Intent & Description
🎯 Intent
Decompose a long-running coding or creative job into three role-isolated agents — a Planner that emits a structured feature list, a Generator that builds one chunk per fresh context, and an Evaluator that grades the artefact against a fixed rubric without seeing the Generator’s reasoning trace.
📋 Context
A team runs a coding-agent harness on multi-day creative work — building a new feature across a large application, conducting a large refactor, drafting a long design document. The job is too big to fit into a single model context window, so it must be split across many runs. There is a clear external artefact that can be evaluated on its own merits without inspecting how it was produced.
💡 Solution
- The Planner runs once (or rarely) and emits a structured feature-list artefact: ordered chunks, acceptance criteria, dependencies. - The Generator is invoked per-chunk in a fresh context containing only the feature list, current artefact state, and the chunk to build; it produces a new artefact revision and exits. - The Evaluator is invoked in its own fresh context with only the artefact and fixed rubric; it returns pass/fail plus structured findings, never seeing the Generator’s chain of thought. - A small driver loop routes between the three: failed evaluation re-invokes the Generator with the findings as input.
Real-world Use Case
- A single agent run cannot fit the job into one context window.

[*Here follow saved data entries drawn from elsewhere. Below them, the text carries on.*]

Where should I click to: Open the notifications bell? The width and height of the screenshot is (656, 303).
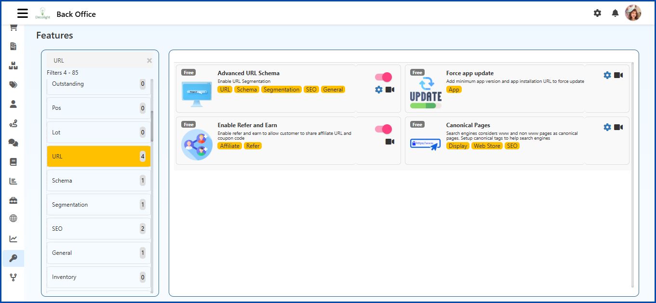point(615,13)
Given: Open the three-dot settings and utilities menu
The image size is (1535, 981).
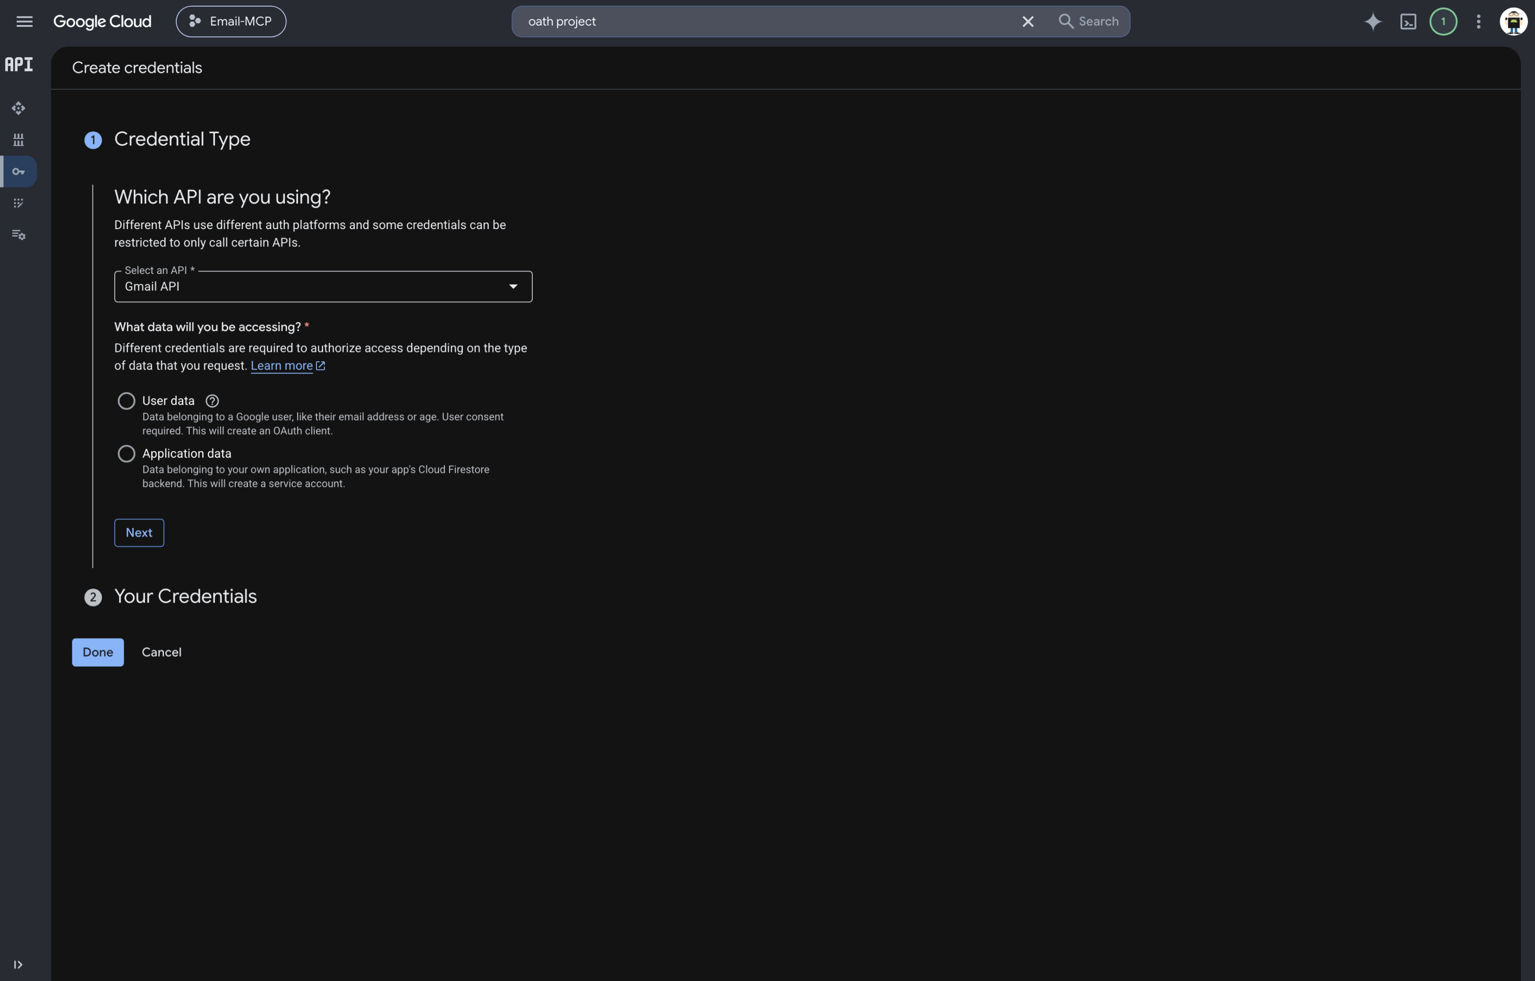Looking at the screenshot, I should 1478,22.
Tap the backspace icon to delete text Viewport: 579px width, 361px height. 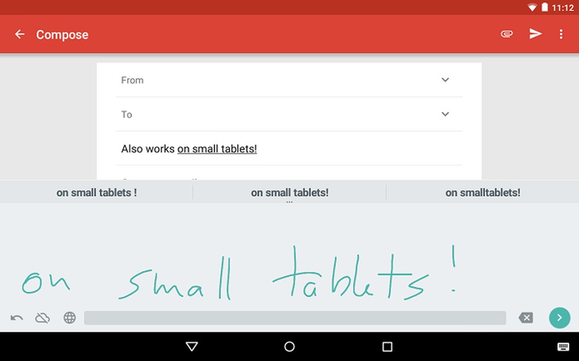[525, 317]
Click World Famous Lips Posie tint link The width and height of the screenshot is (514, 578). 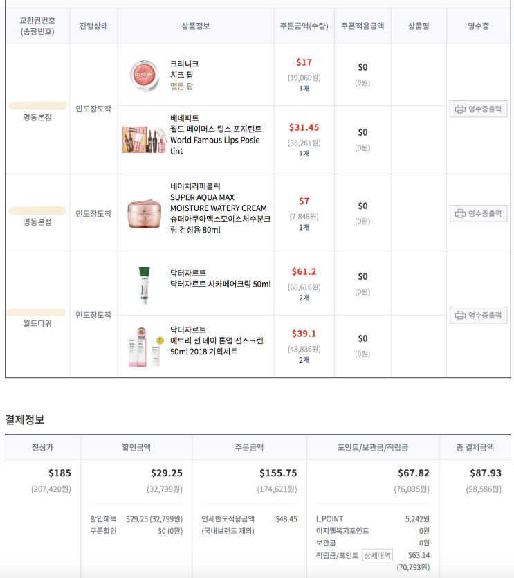click(x=214, y=140)
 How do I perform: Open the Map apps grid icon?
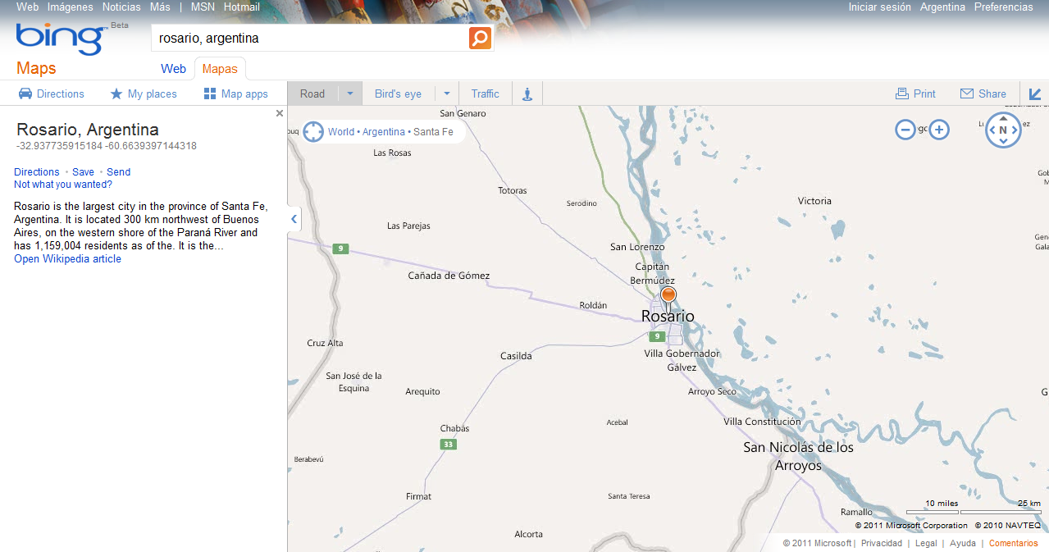point(208,94)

- There is a clear external artefact that can be evaluated without inspecting how it was produced.
- A stable rubric exists or can be authored.
Source
Advantages
- Each role’’s context stays small and bounded.
- Evaluator isolation makes scores harder to game from inside the Generator.
- Fresh-context generation per chunk avoids long-trace attention rot.
- Plans are durable artefacts that survive crashes and resumption.
Disadvantages
- Three-agent orchestration adds significant harness complexity over single-agent loops.
- Inter-role hand-offs through files add latency.
- A weak or mis-specified rubric makes the Evaluator useless or actively harmful.
- Planner errors propagate through the whole run because the Generator trusts the plan.